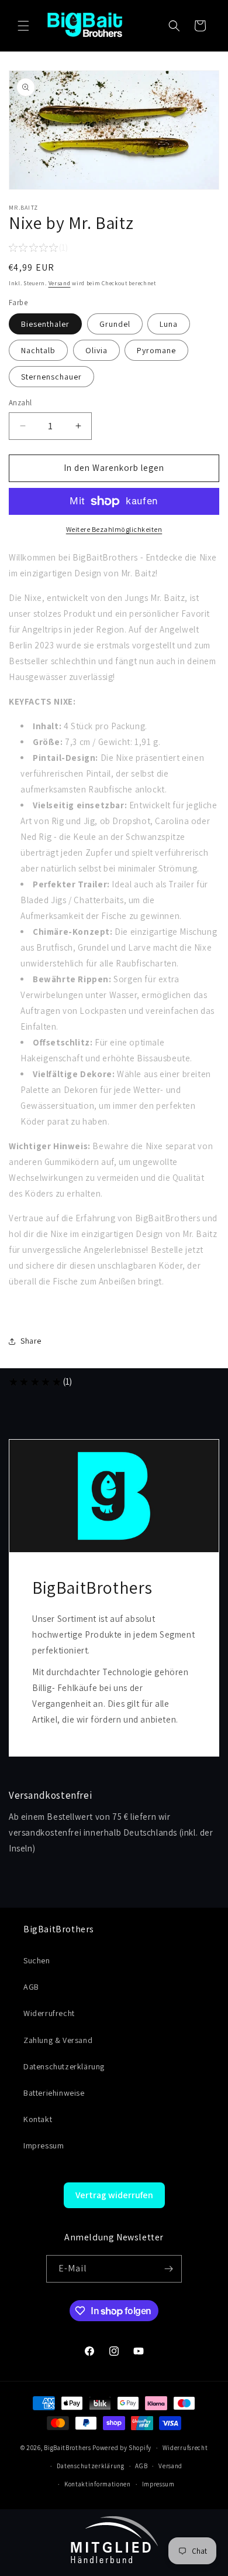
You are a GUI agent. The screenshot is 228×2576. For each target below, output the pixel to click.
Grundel (114, 324)
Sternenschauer (51, 376)
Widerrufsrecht (185, 2448)
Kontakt (37, 2119)
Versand (60, 283)
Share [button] (31, 1340)
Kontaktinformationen (97, 2484)
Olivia (96, 350)
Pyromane (156, 350)
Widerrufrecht (49, 2013)
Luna (169, 324)
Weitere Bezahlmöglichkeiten (114, 529)
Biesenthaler (45, 324)
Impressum (43, 2145)
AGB (31, 1986)
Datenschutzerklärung (64, 2066)
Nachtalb (38, 350)
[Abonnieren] (168, 2269)
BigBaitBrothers (67, 2448)
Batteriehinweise (54, 2093)
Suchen (36, 1960)
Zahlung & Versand (57, 2040)
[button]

*-*-*

▶ _How to complete this task_:
Could you write out the whole listing exactly, skipping every picture?

▶ _Answer section_:
You are a GUI agent. The screenshot is 228×2576. For each target below, output the pixel to click.
Grundel (114, 324)
Sternenschauer (51, 376)
Widerrufsrecht (185, 2448)
Kontakt (37, 2119)
Versand (60, 283)
Share [button] (31, 1340)
Kontaktinformationen (97, 2484)
Olivia (96, 350)
Pyromane (156, 350)
Widerrufrecht (49, 2013)
Luna (169, 324)
Weitere Bezahlmöglichkeiten (114, 529)
Biesenthaler (45, 324)
Impressum (43, 2145)
AGB (31, 1986)
Datenschutzerklärung (64, 2066)
Nachtalb (38, 350)
[Abonnieren] (168, 2269)
BigBaitBrothers (67, 2448)
Batteriehinweise (54, 2093)
Suchen (36, 1960)
Zahlung & Versand (57, 2040)
[button]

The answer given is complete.